MATERIAL PROVIDED.
* * * * *
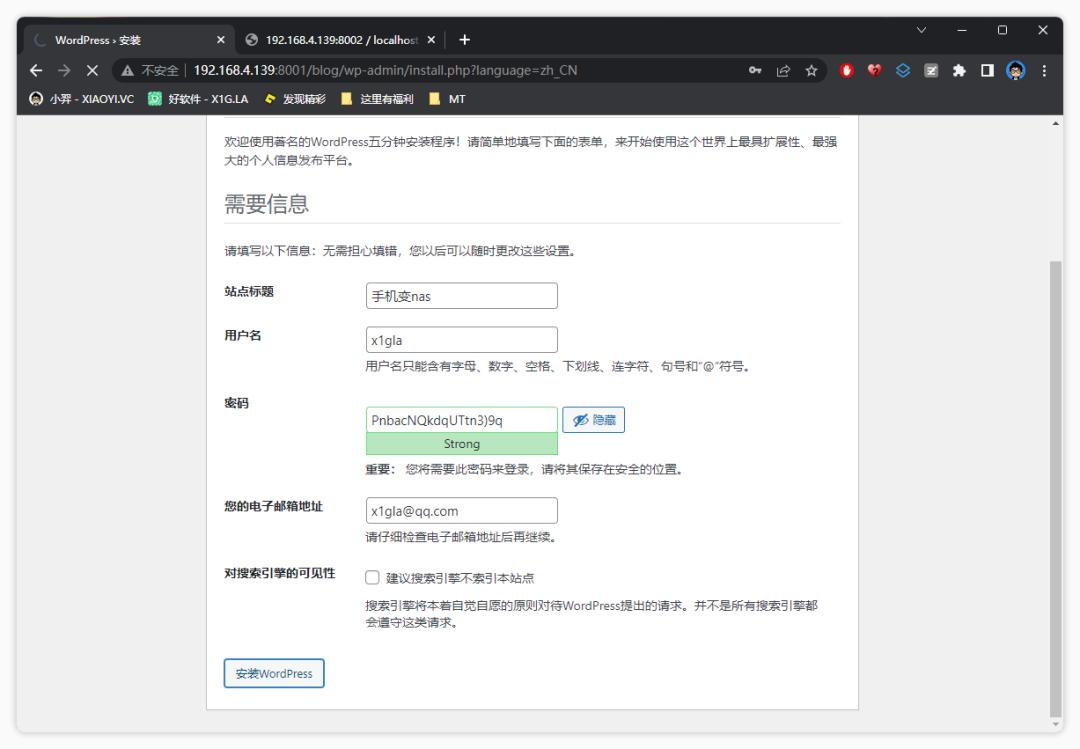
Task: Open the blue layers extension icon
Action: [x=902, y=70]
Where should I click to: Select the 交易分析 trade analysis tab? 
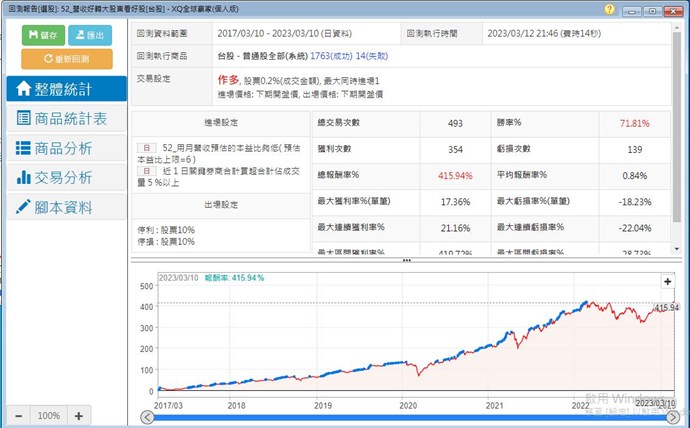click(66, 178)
* * * * *
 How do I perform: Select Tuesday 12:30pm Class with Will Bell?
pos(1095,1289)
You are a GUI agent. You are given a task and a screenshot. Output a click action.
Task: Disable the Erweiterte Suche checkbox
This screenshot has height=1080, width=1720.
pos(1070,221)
* * * * *
WHAT TO DO.
Can you copy the material word for word, from the line containing "Where should I" through the line containing "click(66, 178)", and leave out the pictures?

TASK RESPONSE.
Where should I click to: Select the 交易分析 trade analysis tab? 
click(66, 178)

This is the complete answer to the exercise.